I’ve created a GitHub repository describing my experiments in using Ada’s tasking tools to run for-loops across multiple cpu cores. There are a handful of example codes using rendezvous calls and protected objects. I’m posting the link here as it might be useful for others wanting to play this game.
You might also like to look at LWT, the Light Weight Threading library, from the ParaSail project. This is a much more serious attempt at this game than my little effort.
Thanks for posting this! It’s great to see this sort of use of parallelism.

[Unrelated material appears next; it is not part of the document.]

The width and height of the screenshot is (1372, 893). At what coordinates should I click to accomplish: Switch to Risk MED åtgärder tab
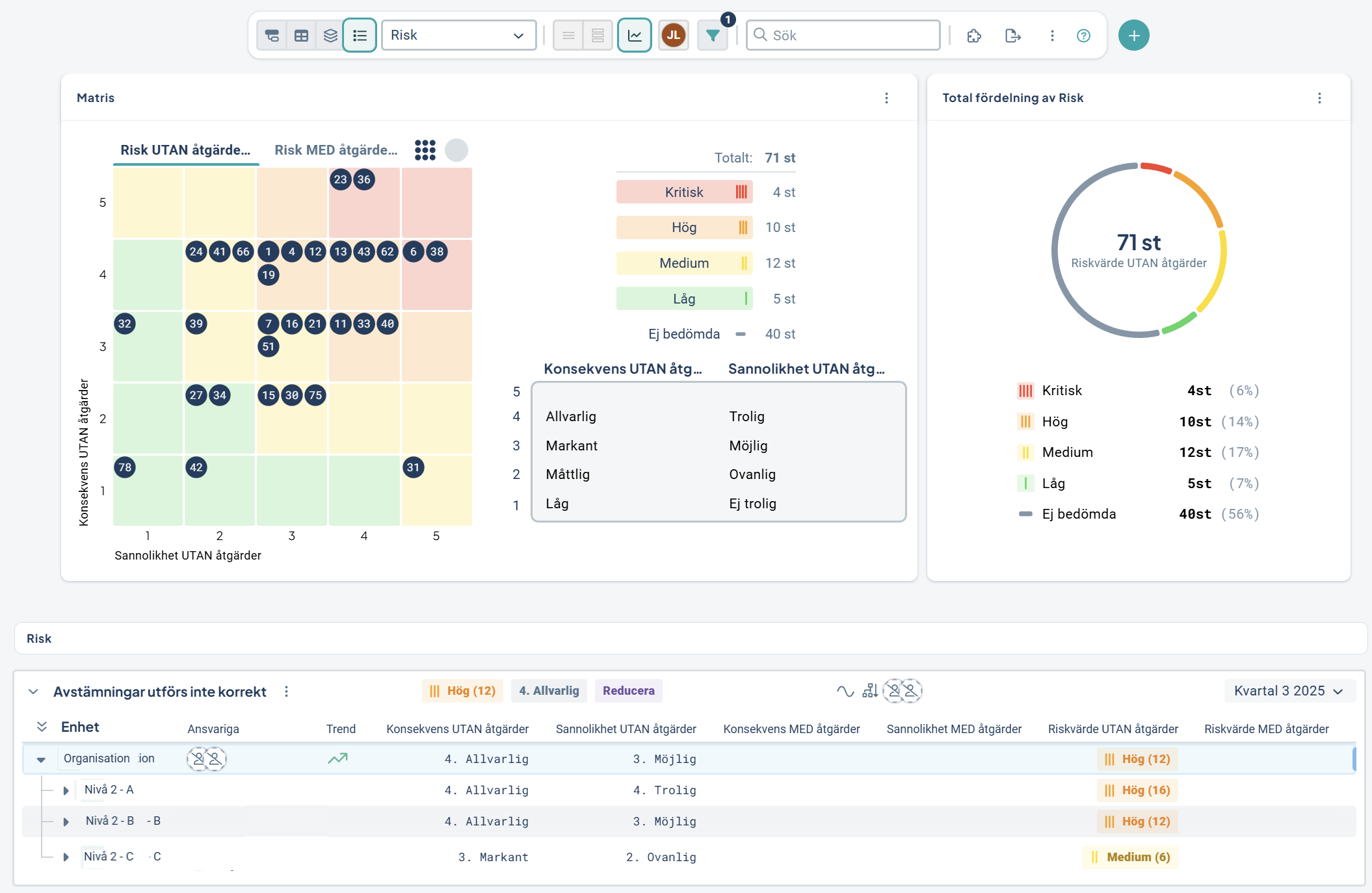[336, 150]
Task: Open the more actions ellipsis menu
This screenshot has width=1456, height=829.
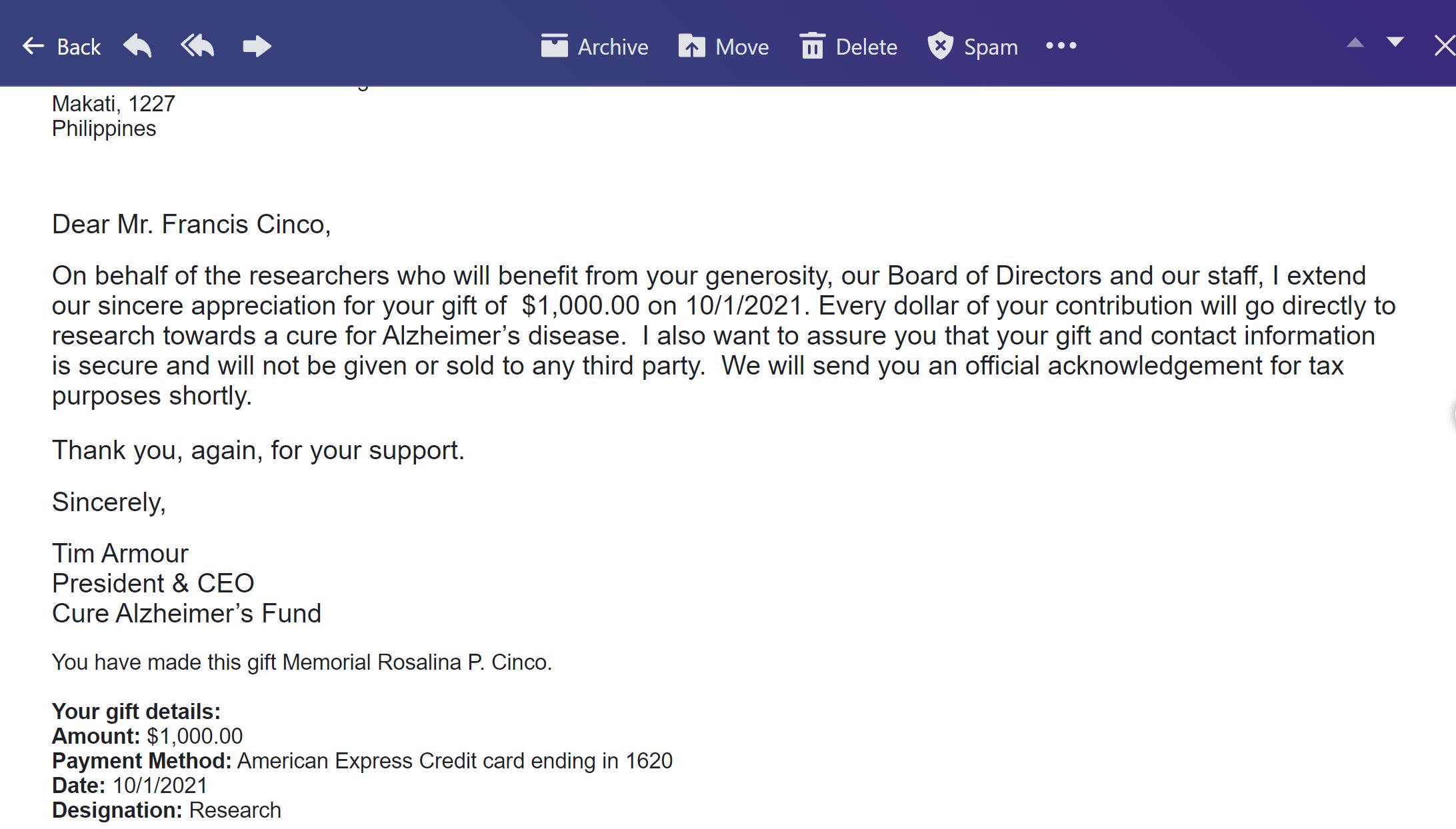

Also thanks for the nice references to the LWT library. One goal of the LWT library is to avoid creating “heavy weight” tasks more frequently than necessary, but instead reusing them. Your timings show that creating and finalizing tasks is probably not a significant time sink, so long as you do enough work with them. The other goal of the LWT library was to support the parallel execution of a heterogeneous collection of light-weight threads. It sounds like that is not too important in your application area, since you are mainly focused on parallel loops, rather than something that might need a more general divide-and-conquer approach.
I have always been missing some benchmarks on Ada’s tasking system and its (performance) behaviour! And also how it compared to other common parallelism models. LWT, afaik, uses OpenMP behind the scenes, which to me, it the parallelism standard (for a single CPU chip). It is great to see that tasks perform quite well! So thank you very very much for the tests
Best regards,
Fer
P.S.: as a LaTeX aficionado and I see you also use Cadabra, you just got a new follower ^^
Actually, LWT uses either OpenMP or a home-grown work-stealing scheduler (which is often faster than OpenMP). LWT has a “plug-in” architecture so you can insert other light-weight-thread schedulers underneath, by "with"ing the package that defines the scheduler. If you don’t plug in any of them, LWT just runs the threads sequentially.
I have to admit that my understanding of LWT is rather limited. So my apologies if I’ve made some errors or omissions in my comments about LWT. I’m quite happy to make any changes that you think might be appropriate. Also, thanks for the nice comments in your first post :).
If I correctly understood your code and results there is no difference between standard Ada tasking performance and whatever fancy library. Is that so?
I would also thankful for any analysis of implementations, since, naively thinking, if the fancy library is backed by the OS threads, then why on earth should anybody expect a result different from Ada tasking?
Some background. I implemented job service in Ada in Simple Components and used it for parallel arbitrary precision arithmetic. In particular multiplication and exponentiation under modulo allow parallelization into multiple jobs. The result benchmarking was rather disappointing. Montgomery single tasking implementation beats parallel algorithms (8 tasks) by margin.
Interestingly a lock-free implementation of the job queue performs worse than one based on Ada protected objects.
So, I am very interested in some deeper dive into the issue.
Sorry for the late reply. I’m pleased that you found my stuff useful. Thank you. I was also surprised to see, on an Ada site, that you’re a fan of LaTeX and Cadabra :). You might find a few of my other GitHub repos useful (one is a tutorial on Cadabra and another that allows Cadabra code and results to be embedded in a LaTeX source).
My examples do not use any fancy libraries (other than the two examples that use the LWT library). The codes are very simple using just standard rendezvous calls and protected objects. I’ve tried to explain my design in pdf/for-loop-tasking.pdf. That’s a summary of my own understanding of multitasking in a Ada. I’m sure most of what’s in there is well known to most people in this group. There really is nothing new in my codes. They were written for one very particular case that I had (large scale processing of arrays of floating point data).
Thanks for explanation. My case is not much different, jobs deal with large integer arrays. Instead of rendezvous I use protected job queue. A task runs infinite loop which takes a job from the queue and then dispatches to the job’s Execute operation. Synchronization is performed by the protected entry call on the job status (completed/failed).
I hoped that the light weight threading term has some substance, e.g. not just user managed threads, but something really faster.
Yes, modern OpenMP and OpenACC allow for device offload. I wish that the Parallel directive in Ada would have been more tightly integrated to those “frameworks”… There is no reason why it cannot, but it is a lot of work. From what I saw in LWP, it just calls OpenMP procedures directly (Import => __omp_XXX), it does not abstract itself over its model Therefore, the OpenMP model that LWT uses is a very very limited form of OpenMP.